* _Aim of the task_: With the pictures left out, set down the line containing "This screenshot has height=186, width=519." and each line after it to the end of the material, exactly as written.

________________________

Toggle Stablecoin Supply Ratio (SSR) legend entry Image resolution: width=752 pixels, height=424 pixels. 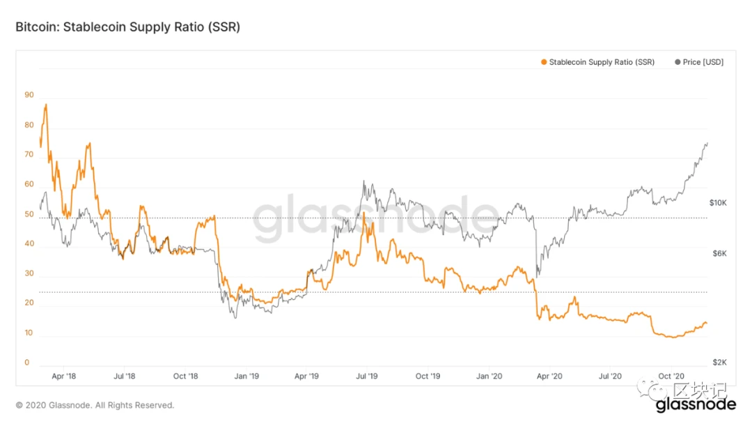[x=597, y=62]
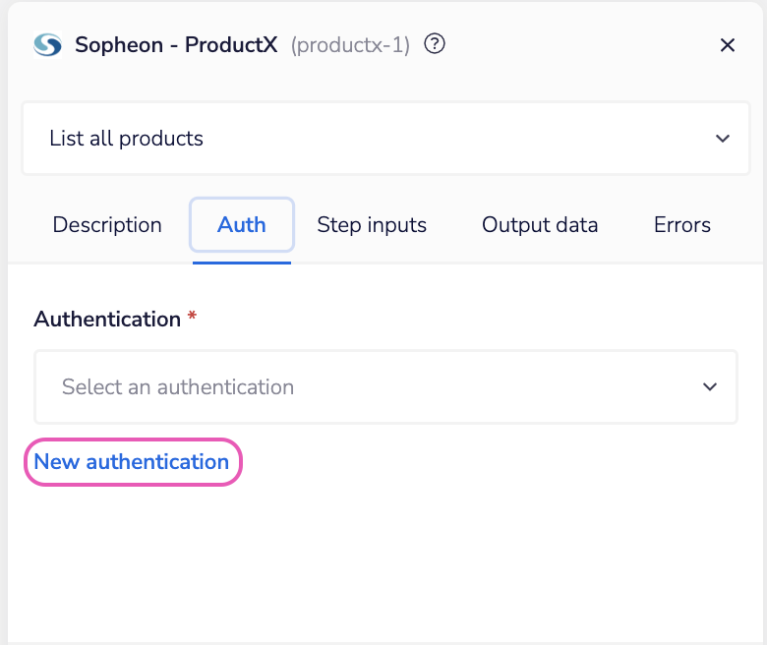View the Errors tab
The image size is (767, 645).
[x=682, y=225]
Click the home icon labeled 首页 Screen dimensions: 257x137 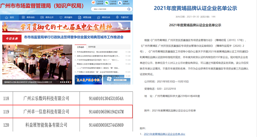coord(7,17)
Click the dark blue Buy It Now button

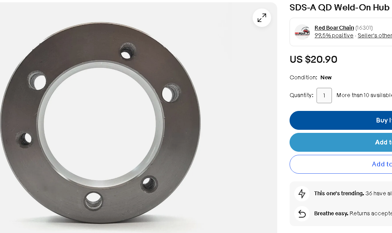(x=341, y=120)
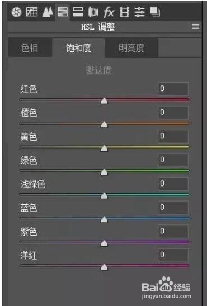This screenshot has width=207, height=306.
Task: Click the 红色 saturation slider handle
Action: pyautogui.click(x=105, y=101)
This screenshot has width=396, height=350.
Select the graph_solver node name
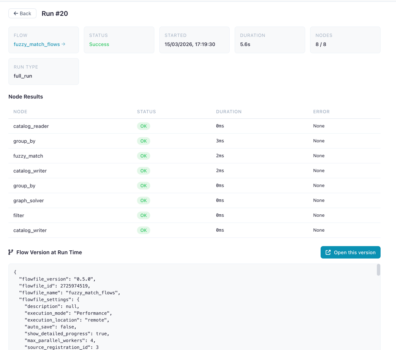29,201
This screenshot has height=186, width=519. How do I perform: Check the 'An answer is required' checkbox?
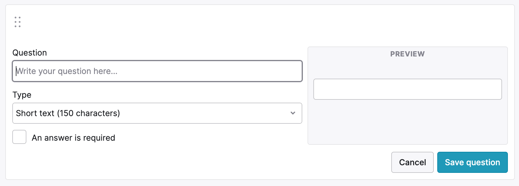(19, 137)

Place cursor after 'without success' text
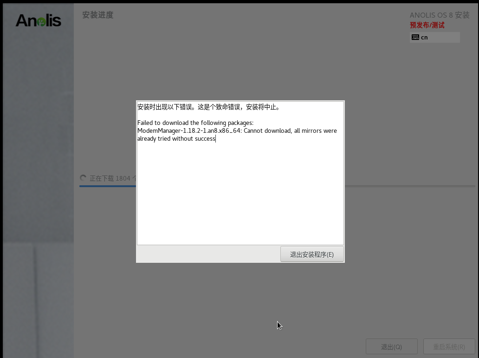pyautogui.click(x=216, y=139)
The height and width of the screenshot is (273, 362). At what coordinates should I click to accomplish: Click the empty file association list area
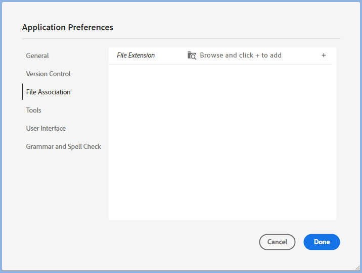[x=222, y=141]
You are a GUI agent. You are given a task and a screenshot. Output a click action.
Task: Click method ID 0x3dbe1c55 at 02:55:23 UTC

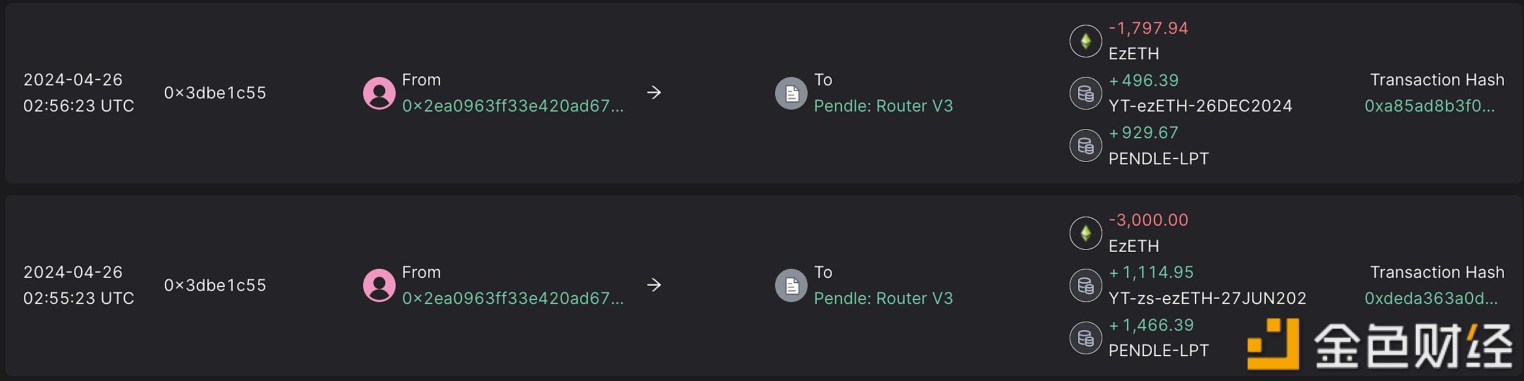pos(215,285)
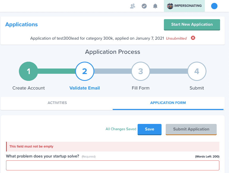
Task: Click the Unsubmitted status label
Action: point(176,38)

________________________

* _Solved exercise_:
This screenshot has height=186, width=519. How do I perform: Check the 'An answer is required' checkbox?
(19, 137)

Place cursor after 'without success' text
pyautogui.click(x=216, y=139)
The height and width of the screenshot is (273, 362). At what coordinates should I click to accomplish: Click the empty file association list area
[x=222, y=141]
You are a GUI agent. You are given a task and a screenshot. Output a click action.
Task: Click method ID 0x3dbe1c55 at 02:55:23 UTC

pos(215,285)
Task: Click the Unsubmitted status label
Action: point(176,38)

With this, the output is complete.